Major HIV vaccine breakthrough
A new vaccine approach using genetically engineered immune cells from a patient’s body has created a durable and long-lasting defense against HIV infection, generating new hope not just for a vaccine, but also a cure.
In experiments on mice, a team at Scripps Research induced broadly neutralizing antibodies, or bnAbs, capable of preventing HIV infection.
They managed this by reprogramming genes within the immune system’s B cells using the CRISPR technique to produce HIV antibodies of the kind found in rare HIV patients.
This new study shows that the reengineered B cells can not only multiply in response to vaccination but mature into both memory and plasma cells, combining to produce an effective and long-lasting defense against infection.

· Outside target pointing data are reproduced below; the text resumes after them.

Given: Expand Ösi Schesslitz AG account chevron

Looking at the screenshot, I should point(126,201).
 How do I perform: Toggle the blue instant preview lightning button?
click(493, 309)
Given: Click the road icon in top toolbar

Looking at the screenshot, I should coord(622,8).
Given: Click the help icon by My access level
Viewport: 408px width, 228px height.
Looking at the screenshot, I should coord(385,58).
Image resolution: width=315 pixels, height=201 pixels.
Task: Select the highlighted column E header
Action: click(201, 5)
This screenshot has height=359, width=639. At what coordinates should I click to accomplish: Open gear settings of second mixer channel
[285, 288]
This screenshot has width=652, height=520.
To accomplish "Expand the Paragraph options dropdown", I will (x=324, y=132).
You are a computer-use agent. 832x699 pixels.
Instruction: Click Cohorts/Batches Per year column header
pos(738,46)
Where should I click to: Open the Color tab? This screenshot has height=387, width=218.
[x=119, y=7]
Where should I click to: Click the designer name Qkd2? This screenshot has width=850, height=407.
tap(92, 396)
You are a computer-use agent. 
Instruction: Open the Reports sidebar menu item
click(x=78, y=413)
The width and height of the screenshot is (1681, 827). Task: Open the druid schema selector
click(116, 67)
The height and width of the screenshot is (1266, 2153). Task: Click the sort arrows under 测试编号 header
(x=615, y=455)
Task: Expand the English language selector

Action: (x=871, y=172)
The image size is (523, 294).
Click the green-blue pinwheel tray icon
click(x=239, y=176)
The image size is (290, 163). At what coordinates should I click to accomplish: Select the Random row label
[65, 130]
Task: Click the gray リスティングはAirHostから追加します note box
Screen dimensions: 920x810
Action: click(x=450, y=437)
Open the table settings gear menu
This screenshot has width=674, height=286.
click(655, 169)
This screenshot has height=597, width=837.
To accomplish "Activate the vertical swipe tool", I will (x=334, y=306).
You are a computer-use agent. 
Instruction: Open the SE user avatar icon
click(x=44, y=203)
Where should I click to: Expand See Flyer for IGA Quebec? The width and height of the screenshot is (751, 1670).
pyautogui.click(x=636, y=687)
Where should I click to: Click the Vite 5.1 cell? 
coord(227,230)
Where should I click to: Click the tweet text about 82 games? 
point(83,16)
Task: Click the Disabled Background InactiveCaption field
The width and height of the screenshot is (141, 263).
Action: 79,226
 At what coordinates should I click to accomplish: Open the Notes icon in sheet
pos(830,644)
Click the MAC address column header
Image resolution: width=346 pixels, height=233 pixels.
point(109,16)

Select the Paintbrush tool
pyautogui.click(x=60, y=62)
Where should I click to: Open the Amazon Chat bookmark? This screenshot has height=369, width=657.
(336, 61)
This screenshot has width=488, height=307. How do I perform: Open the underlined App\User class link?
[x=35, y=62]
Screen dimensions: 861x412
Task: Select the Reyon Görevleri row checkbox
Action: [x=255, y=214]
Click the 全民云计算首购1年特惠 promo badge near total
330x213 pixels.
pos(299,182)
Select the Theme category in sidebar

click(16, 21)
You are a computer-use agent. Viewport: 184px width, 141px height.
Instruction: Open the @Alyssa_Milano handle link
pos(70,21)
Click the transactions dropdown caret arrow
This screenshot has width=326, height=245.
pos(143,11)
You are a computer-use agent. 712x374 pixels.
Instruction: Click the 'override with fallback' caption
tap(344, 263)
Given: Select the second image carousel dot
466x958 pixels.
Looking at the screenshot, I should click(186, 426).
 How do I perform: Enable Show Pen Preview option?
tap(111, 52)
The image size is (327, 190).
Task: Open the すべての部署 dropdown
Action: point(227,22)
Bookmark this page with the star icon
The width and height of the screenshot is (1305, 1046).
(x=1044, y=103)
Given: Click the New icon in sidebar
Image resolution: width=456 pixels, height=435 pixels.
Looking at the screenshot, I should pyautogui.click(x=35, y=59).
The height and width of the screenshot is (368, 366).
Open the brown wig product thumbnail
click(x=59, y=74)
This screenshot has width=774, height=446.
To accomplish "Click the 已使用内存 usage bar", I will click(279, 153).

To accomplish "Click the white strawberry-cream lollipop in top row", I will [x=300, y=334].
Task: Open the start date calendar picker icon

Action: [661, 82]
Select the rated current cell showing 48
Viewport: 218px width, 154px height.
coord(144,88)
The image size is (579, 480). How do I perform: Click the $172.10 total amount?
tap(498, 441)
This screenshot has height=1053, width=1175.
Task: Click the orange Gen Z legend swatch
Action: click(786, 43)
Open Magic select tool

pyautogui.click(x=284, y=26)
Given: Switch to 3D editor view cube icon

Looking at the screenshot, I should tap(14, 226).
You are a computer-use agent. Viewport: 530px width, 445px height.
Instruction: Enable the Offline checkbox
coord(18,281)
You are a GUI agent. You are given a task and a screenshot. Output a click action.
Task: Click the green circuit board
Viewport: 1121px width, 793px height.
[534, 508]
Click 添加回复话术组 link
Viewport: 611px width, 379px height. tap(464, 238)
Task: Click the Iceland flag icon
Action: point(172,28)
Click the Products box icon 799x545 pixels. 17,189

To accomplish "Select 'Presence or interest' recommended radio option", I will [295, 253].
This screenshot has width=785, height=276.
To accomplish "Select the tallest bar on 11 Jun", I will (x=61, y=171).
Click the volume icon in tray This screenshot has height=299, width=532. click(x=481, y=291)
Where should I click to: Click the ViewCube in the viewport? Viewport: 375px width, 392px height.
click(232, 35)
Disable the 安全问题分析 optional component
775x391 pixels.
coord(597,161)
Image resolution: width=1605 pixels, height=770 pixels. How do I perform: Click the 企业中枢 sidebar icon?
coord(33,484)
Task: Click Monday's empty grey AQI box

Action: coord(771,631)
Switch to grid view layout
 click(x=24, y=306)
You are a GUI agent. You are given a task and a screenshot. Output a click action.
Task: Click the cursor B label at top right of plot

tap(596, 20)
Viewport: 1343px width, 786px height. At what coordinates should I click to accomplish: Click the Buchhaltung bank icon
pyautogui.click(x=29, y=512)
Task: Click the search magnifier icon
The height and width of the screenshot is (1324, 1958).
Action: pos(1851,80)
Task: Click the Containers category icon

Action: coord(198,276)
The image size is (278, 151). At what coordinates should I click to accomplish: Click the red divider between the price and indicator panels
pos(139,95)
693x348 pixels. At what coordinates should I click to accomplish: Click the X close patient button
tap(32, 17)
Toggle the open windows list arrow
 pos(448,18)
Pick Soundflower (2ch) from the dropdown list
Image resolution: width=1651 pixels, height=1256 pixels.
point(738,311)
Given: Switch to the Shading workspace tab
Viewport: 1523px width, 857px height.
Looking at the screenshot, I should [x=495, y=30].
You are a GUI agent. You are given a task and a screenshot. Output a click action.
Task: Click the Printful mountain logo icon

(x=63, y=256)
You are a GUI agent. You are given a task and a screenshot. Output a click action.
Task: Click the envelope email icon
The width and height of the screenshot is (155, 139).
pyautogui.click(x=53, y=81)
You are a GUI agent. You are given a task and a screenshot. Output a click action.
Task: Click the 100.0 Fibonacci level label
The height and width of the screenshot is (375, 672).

“This is the first time it has been shown that modified B cells can create a durable engineered antibody response in a relevant animal model,” says principal investigator James Voss, Ph.D., of Scripps Research
Hopes are high among the researchers that one day this novel vaccine approach could not only prevent new HIV infections, but also cure existing HIV/AIDS cases, of which there were at least 38 million as of 2019.
To begin the process in humans would only require a blood sample, but the approach requires customized genes based on a patient’s own immune cells, which complicates matters and requires more time, resources, and expertise, which are difficult to scale.
The team is now working to improve and simplify the process, with a view to reducing cost while increasing accessibility once it gains the necessary regulatory approval in future.
“People think of cell therapies as being very expensive,” Voss says. “We’re doing a lot of work towards trying to make the technology affordable as a preventative HIV vaccine or functional cure that would replace daily antiviral therapy.”